_Record set_
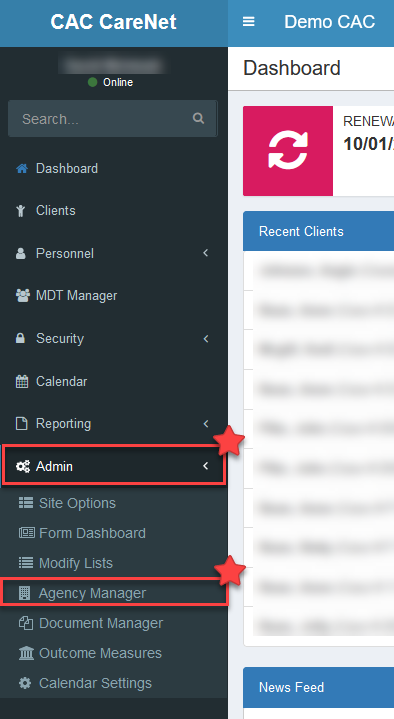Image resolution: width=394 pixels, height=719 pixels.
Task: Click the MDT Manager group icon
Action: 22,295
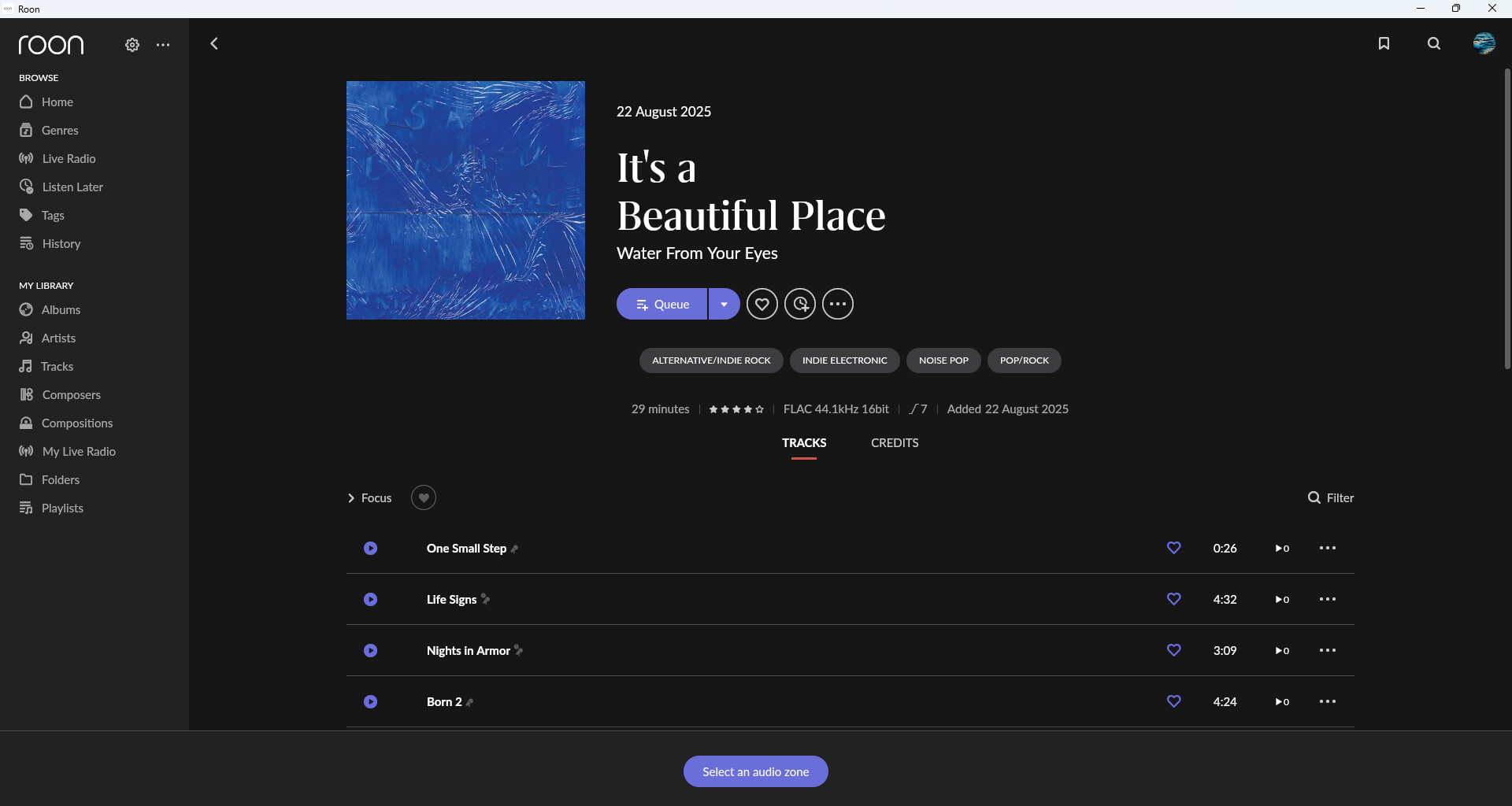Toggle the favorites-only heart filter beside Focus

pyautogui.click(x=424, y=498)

--

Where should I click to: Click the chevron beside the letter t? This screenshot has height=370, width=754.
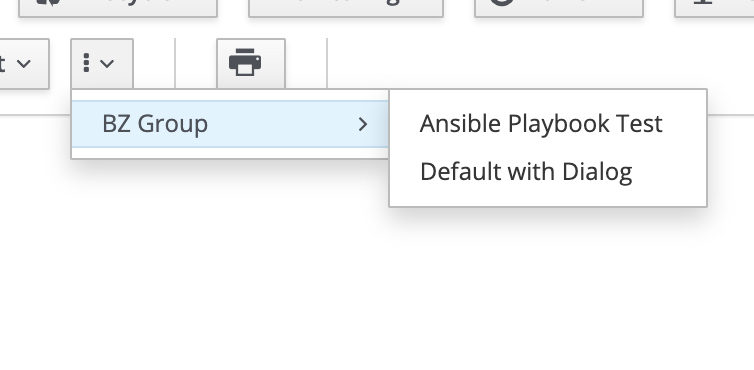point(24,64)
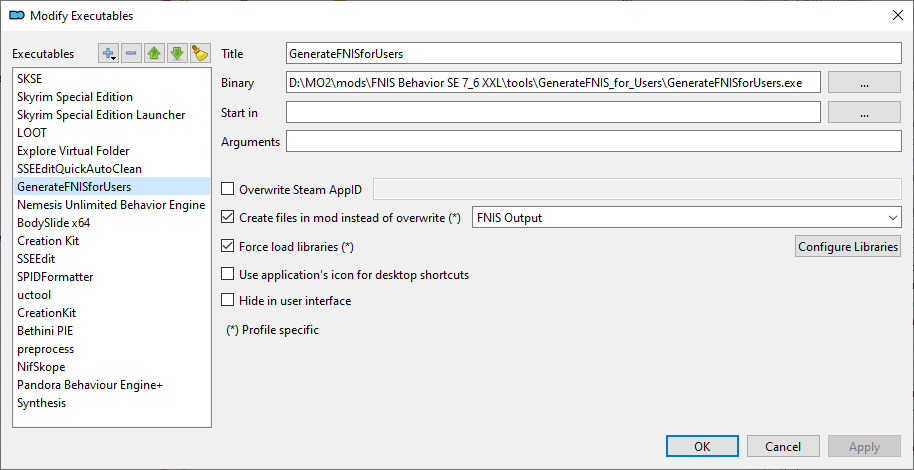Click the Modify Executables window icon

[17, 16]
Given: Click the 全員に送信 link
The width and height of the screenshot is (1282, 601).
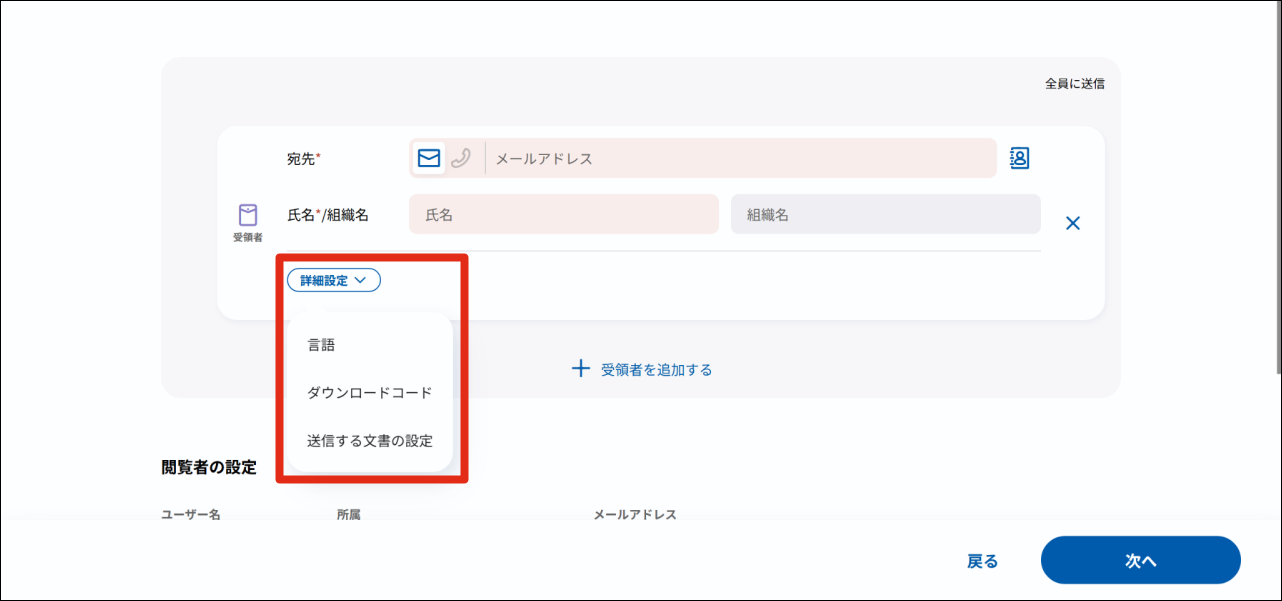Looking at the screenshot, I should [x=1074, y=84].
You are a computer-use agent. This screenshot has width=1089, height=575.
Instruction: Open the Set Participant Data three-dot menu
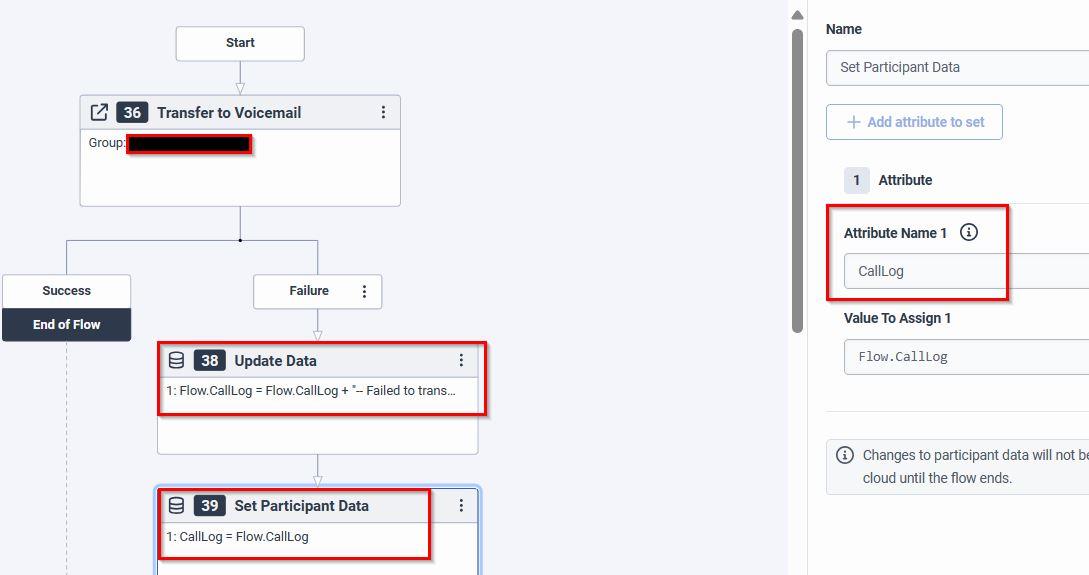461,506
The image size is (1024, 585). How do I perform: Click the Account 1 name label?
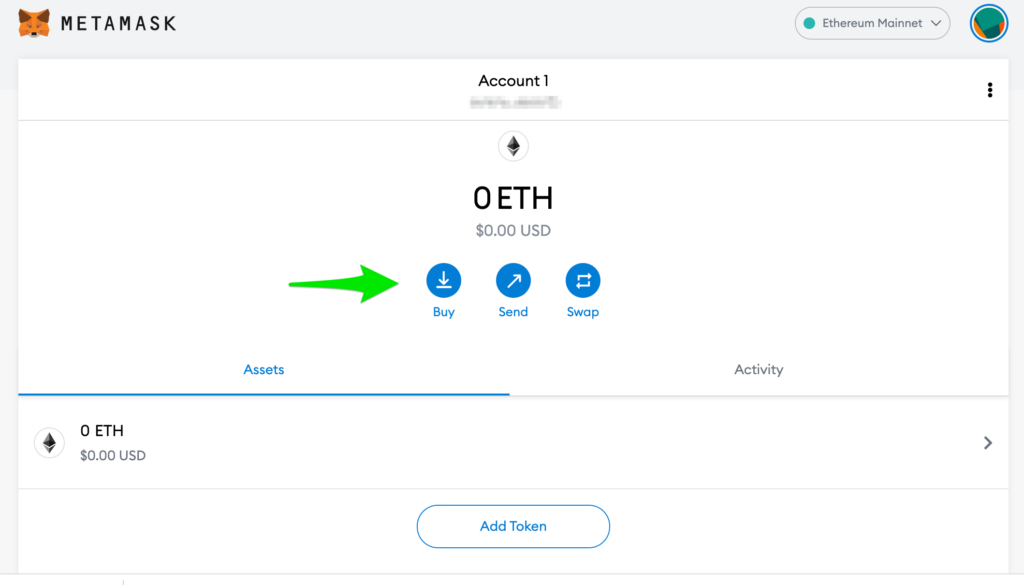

_Set problem_
Convert the part that opens with the line containing "Where should I" and closes with the line containing "The image size", both included, into a Markdown table with the columns No. and Line. Skip blank lines and leave the pictures out.

_The solution_
| No. | Line |
|---|---|
| 1 | Where should I click to: Click the chevron beside the letter t? This screenshot has height=370, width=754. |
| 2 | point(24,64) |
| 3 | Click the Modify Executables window icon |
| 4 | [17, 16] |
| 5 | Given: Click the 全員に送信 link |
| 6 | The width and height of the screenshot is (1282, 601). |
| 7 | Looking at the screenshot, I should [x=1074, y=84]. |
| 8 | You are a computer-use agent. This screenshot has width=1089, height=575. |
| 9 | Instruction: Open the Set Participant Data three-dot menu |
| 10 | 461,506 |
| 11 | The image size is (1024, 585). How do I perform: Click the Account 1 name label? |